Ningún continente, ninguna isla, ninguna cima volcánica. Océano, océano, solo océano…
¡Y nosotros que pensábamos encontrar, al igual que en la Tierra, océanos y continentes! Porque los seres racionales se pueden desarrollar sólo en tierra firme. También esperábamos estudiar el océano, pero partiendo de la tierra firme: recorrerlo y descender hasta el fondo con una pequeña batisfera. Pero nuestra astronave estaba adaptada sólo para posarse sobre tierra firme.
Este es el círculo negro que se sitúa entre las estrellas, plato opaco de bordes turbios. Las estrellas se apagan por un extremo para reaparecer por el otro media hora después. Constelaciones conocidas, aunque más luminosas y con dibujos nuevos, complejos. En una hay una estrella de más, nuestro querido Sol. Pero no miramos al Sol, no es el encaje de las estrellas lo que nos atrae. Nuestras miradas están fijas sobre el círculo negro, aunque no se pueda distinguir nada en la profunda oscuridad, ni a simple vista ni con el telescopio.
— ¿Nos vamos? — preguntó el Abuelo. Es la centésima o la milésima vez que hace esta pregunta. Sí, debemos partir, no hay otra solución. Nos hemos exprimido el cerebro sin resultado. Hay que partir, sin haber descubierto casi nada.

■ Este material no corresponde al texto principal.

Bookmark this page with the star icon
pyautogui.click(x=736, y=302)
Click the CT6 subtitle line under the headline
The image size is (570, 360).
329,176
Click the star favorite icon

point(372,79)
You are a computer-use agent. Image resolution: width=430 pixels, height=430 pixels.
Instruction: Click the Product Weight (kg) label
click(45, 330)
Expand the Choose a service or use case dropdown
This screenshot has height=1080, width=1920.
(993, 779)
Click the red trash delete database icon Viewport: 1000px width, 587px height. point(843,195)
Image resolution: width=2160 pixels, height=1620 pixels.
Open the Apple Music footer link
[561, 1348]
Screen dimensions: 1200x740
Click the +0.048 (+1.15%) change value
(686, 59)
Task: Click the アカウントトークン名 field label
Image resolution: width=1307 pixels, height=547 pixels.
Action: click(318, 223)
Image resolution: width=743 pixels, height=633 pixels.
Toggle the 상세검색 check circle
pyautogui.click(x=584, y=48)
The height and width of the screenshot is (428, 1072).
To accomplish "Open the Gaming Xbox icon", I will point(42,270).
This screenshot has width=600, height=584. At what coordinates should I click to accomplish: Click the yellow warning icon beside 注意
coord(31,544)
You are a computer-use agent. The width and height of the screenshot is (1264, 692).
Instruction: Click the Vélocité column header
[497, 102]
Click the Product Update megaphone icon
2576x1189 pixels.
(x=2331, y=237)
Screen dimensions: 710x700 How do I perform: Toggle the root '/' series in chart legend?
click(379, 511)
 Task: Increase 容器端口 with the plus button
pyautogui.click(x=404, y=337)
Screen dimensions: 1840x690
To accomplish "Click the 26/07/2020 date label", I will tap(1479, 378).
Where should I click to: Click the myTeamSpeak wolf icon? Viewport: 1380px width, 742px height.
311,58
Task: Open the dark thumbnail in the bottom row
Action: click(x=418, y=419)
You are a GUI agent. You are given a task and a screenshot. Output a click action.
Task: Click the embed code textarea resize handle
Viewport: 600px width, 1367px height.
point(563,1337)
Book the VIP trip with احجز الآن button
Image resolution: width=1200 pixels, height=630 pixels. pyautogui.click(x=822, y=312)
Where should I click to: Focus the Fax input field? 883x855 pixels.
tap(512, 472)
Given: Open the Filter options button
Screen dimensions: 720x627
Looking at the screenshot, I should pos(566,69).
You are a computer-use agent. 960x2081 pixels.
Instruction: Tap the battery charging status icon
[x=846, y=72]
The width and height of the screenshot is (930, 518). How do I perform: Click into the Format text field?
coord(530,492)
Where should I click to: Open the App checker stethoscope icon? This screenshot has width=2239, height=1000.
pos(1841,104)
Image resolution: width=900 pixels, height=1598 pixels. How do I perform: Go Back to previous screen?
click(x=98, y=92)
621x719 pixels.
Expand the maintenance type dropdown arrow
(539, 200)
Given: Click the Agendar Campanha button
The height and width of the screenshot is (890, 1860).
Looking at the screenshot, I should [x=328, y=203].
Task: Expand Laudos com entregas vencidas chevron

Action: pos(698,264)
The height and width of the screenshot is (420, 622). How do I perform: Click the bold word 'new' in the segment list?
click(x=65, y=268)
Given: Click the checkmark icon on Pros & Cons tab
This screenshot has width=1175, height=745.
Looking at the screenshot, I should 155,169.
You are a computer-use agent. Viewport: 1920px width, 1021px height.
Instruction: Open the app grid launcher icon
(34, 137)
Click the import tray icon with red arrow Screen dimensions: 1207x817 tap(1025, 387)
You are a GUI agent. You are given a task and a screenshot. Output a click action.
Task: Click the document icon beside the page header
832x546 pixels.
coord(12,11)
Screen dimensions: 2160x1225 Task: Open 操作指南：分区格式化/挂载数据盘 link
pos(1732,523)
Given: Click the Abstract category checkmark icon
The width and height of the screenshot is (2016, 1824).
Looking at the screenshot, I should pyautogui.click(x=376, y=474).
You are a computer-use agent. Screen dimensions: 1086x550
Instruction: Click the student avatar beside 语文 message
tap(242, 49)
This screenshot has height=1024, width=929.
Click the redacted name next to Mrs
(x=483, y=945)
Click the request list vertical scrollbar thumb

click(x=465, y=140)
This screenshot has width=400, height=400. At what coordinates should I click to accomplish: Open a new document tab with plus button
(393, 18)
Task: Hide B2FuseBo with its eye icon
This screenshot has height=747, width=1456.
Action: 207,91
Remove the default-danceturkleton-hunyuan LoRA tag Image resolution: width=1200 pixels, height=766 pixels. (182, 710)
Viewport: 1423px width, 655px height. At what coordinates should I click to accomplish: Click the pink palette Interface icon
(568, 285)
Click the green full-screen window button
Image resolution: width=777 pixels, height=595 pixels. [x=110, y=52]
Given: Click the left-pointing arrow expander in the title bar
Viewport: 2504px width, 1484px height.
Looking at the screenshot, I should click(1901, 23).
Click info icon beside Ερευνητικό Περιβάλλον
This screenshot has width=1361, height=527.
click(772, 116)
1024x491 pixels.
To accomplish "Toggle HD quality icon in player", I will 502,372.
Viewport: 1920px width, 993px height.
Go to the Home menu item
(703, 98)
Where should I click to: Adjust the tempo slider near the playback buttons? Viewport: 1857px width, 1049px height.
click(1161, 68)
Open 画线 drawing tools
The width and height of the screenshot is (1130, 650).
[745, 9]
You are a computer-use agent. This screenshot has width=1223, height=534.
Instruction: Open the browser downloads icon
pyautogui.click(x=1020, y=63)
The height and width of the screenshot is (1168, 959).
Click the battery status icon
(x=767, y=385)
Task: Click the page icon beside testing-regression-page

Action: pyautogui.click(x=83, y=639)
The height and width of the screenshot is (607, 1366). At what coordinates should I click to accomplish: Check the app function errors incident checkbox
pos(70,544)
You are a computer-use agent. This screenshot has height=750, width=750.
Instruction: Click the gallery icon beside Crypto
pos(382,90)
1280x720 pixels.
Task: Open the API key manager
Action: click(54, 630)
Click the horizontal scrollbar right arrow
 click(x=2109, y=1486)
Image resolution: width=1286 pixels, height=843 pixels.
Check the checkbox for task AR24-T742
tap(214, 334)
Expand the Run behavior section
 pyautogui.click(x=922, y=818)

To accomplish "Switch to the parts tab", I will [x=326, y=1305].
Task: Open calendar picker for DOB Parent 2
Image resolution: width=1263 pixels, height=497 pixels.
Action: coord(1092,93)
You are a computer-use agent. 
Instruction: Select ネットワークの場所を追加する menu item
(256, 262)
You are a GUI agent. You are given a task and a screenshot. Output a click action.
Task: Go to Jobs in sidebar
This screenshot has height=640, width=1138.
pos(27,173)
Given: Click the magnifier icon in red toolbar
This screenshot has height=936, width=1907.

— Queda una solución — dice el Abuelo. Miramos al jefe con perplejidad. Ajsa es la primera en comprender.
— ¡Nunca! — grita—. ¿Pretende descender con la batisfera?
Todos estamos agitados. Sí, es posible descender con la batisfera, pero no regresar con ella. El explorador automático no puede despegar. La batisfera se quedaría allí abajo para siempre…, y con ella, su tripulante.